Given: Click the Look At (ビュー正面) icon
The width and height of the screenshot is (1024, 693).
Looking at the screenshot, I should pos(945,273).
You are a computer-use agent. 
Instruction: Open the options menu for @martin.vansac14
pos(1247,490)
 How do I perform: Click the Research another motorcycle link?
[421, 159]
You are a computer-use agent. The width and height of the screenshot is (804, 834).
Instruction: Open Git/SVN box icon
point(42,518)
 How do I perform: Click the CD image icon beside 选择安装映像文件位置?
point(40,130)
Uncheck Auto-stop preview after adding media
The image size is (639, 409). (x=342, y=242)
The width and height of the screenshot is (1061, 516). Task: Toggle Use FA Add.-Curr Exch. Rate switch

+++++

▶ [WHAT THE TASK ASKS]: Copy everything in the listing from the line containing "How do I perform: Click the CD" down to its final line, unchanged.

▶ [ANSWER FOR THE TASK]:
 How do I perform: Click the CD image icon beside 选择安装映像文件位置?
point(40,130)
Uncheck Auto-stop preview after adding media
The image size is (639, 409). (x=342, y=242)
The width and height of the screenshot is (1061, 516). Task: Toggle Use FA Add.-Curr Exch. Rate switch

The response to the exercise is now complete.